▸ Records supplied:
------
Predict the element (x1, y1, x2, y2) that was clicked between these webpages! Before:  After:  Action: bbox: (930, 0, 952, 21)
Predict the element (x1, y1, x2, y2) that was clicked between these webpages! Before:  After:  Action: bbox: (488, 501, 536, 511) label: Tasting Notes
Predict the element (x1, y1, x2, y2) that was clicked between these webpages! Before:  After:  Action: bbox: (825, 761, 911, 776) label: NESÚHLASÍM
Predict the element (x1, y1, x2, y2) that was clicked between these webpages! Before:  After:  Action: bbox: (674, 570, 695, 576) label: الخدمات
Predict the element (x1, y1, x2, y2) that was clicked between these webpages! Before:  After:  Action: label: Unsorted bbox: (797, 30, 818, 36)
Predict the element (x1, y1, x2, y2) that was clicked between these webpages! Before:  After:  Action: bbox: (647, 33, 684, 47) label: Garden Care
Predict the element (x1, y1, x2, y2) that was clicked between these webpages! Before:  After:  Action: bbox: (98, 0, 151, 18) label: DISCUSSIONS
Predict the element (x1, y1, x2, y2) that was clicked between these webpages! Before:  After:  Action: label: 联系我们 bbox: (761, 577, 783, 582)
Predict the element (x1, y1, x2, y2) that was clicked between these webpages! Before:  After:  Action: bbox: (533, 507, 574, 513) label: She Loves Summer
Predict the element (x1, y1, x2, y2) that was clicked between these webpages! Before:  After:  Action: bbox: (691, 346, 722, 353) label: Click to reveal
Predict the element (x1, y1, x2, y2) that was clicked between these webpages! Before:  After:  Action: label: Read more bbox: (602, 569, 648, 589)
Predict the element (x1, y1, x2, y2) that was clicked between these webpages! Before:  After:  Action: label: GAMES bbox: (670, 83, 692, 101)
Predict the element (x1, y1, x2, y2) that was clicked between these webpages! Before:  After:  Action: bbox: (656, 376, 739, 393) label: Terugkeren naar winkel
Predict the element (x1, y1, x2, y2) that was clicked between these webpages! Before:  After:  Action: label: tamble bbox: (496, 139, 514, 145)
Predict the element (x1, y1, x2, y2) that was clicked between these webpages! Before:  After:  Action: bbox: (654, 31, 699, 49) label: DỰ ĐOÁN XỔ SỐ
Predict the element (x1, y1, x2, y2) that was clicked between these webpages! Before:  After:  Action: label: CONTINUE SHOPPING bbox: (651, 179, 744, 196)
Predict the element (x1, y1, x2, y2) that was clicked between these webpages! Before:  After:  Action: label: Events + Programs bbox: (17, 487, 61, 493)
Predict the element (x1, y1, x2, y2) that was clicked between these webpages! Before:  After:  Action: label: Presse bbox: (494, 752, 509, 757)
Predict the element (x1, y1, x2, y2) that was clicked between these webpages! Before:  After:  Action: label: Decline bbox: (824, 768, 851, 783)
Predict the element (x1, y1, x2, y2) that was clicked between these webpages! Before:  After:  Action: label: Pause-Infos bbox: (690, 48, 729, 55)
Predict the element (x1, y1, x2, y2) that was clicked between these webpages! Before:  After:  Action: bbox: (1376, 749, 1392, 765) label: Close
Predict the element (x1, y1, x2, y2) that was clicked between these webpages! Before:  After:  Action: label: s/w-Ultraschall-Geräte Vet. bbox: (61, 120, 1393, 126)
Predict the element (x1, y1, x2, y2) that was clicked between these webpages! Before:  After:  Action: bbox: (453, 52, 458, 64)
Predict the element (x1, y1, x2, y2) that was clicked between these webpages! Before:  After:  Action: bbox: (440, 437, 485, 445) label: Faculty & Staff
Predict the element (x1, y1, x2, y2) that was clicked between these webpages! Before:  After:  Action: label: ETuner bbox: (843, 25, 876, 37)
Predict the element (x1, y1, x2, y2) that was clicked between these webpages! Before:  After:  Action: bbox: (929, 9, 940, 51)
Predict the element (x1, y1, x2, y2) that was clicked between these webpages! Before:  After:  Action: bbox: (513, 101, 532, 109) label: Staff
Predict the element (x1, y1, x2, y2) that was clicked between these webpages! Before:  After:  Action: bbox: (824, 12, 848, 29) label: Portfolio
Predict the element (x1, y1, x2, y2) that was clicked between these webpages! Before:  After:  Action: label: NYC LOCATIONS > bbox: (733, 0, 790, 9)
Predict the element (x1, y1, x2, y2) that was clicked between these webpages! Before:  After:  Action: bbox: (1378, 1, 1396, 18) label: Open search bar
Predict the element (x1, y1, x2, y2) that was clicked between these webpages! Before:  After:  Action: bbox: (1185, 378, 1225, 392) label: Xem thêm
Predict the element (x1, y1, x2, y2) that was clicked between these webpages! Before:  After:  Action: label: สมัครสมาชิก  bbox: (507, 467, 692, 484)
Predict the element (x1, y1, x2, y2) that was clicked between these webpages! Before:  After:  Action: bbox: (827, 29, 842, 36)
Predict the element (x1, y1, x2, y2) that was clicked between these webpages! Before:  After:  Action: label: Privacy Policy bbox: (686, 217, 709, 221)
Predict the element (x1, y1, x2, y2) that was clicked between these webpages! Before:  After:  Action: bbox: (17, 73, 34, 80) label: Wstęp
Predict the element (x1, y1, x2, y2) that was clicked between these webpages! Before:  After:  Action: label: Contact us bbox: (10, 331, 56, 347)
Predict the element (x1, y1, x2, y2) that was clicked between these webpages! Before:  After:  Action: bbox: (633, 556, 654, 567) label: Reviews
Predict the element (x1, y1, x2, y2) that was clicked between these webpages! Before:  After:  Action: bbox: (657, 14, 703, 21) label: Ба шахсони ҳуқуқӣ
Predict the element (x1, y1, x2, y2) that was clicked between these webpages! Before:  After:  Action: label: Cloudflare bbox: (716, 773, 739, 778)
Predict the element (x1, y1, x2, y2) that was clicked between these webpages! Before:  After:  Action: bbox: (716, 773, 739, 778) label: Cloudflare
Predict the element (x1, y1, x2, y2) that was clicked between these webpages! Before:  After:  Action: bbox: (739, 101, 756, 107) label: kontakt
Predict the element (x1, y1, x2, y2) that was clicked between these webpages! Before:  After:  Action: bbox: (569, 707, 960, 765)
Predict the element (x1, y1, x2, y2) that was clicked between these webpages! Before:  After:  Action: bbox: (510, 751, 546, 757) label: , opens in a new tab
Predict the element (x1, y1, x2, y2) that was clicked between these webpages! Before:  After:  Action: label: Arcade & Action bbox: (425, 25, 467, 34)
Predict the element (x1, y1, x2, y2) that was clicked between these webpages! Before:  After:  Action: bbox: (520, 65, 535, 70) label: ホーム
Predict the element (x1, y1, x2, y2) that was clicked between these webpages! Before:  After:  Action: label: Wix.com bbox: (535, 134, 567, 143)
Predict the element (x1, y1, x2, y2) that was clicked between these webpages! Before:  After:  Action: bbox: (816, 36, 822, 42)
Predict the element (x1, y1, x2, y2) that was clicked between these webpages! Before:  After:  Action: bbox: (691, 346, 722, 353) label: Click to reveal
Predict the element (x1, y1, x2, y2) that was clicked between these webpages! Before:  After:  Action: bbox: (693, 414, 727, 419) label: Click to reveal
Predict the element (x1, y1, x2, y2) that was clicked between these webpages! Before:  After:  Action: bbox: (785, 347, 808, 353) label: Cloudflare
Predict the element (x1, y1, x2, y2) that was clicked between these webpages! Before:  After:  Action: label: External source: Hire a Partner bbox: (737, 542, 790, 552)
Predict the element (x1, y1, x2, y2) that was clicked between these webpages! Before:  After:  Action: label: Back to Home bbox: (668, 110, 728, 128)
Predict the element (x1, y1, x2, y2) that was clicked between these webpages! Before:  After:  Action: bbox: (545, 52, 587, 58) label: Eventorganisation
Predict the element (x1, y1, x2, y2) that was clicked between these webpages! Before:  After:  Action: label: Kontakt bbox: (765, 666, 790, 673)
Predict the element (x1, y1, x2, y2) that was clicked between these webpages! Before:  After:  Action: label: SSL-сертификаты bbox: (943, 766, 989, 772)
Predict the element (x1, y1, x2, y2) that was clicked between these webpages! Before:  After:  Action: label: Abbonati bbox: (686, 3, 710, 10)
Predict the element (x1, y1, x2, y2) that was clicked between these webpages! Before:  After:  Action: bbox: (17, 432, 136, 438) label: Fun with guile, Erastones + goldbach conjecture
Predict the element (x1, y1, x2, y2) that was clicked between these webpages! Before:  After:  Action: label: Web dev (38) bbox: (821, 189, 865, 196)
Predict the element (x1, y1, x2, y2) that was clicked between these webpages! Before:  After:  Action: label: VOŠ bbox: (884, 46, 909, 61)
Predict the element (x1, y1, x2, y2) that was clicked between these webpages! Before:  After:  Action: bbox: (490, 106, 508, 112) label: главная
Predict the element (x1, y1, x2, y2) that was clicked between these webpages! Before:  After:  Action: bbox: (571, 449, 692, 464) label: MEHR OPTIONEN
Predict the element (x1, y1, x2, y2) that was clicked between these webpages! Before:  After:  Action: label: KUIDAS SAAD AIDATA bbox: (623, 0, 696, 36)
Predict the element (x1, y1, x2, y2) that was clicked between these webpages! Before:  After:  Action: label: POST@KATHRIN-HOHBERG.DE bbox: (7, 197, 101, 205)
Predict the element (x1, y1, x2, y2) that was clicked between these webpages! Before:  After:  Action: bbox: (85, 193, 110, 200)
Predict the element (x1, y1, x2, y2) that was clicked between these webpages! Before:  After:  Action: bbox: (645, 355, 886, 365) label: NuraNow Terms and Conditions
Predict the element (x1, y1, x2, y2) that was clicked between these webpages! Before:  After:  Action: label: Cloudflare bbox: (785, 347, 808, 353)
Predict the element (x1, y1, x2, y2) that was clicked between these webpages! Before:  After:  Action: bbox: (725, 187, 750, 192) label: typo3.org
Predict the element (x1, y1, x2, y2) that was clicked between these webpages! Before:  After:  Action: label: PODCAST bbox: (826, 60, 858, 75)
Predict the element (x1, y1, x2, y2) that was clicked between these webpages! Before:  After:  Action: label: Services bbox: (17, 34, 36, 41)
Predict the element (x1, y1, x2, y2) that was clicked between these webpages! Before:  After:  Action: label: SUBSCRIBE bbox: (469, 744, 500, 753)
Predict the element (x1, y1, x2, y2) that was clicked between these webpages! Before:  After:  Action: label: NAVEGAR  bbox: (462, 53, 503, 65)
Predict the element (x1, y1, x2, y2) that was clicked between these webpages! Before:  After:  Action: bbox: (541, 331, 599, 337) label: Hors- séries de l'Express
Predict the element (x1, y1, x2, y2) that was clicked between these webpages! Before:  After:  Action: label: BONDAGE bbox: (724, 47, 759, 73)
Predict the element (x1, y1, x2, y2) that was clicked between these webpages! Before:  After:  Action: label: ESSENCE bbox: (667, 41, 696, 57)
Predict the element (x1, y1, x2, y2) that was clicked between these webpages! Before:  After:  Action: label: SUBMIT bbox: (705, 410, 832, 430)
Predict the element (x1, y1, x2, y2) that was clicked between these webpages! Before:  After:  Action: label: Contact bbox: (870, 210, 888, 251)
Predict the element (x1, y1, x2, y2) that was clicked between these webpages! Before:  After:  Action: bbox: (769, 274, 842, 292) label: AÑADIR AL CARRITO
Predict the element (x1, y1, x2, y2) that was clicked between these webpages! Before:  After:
------
▸ Problem: Reproduce the entries above without any change, starting from the first line and continuing up to and including the line that contains "30, 818, 36)".

▸ The solution:
Predict the element (x1, y1, x2, y2) that was clicked between these webpages! Before:  After:  Action: bbox: (930, 0, 952, 21)
Predict the element (x1, y1, x2, y2) that was clicked between these webpages! Before:  After:  Action: bbox: (488, 501, 536, 511) label: Tasting Notes
Predict the element (x1, y1, x2, y2) that was clicked between these webpages! Before:  After:  Action: bbox: (825, 761, 911, 776) label: NESÚHLASÍM
Predict the element (x1, y1, x2, y2) that was clicked between these webpages! Before:  After:  Action: bbox: (674, 570, 695, 576) label: الخدمات
Predict the element (x1, y1, x2, y2) that was clicked between these webpages! Before:  After:  Action: label: Unsorted bbox: (797, 30, 818, 36)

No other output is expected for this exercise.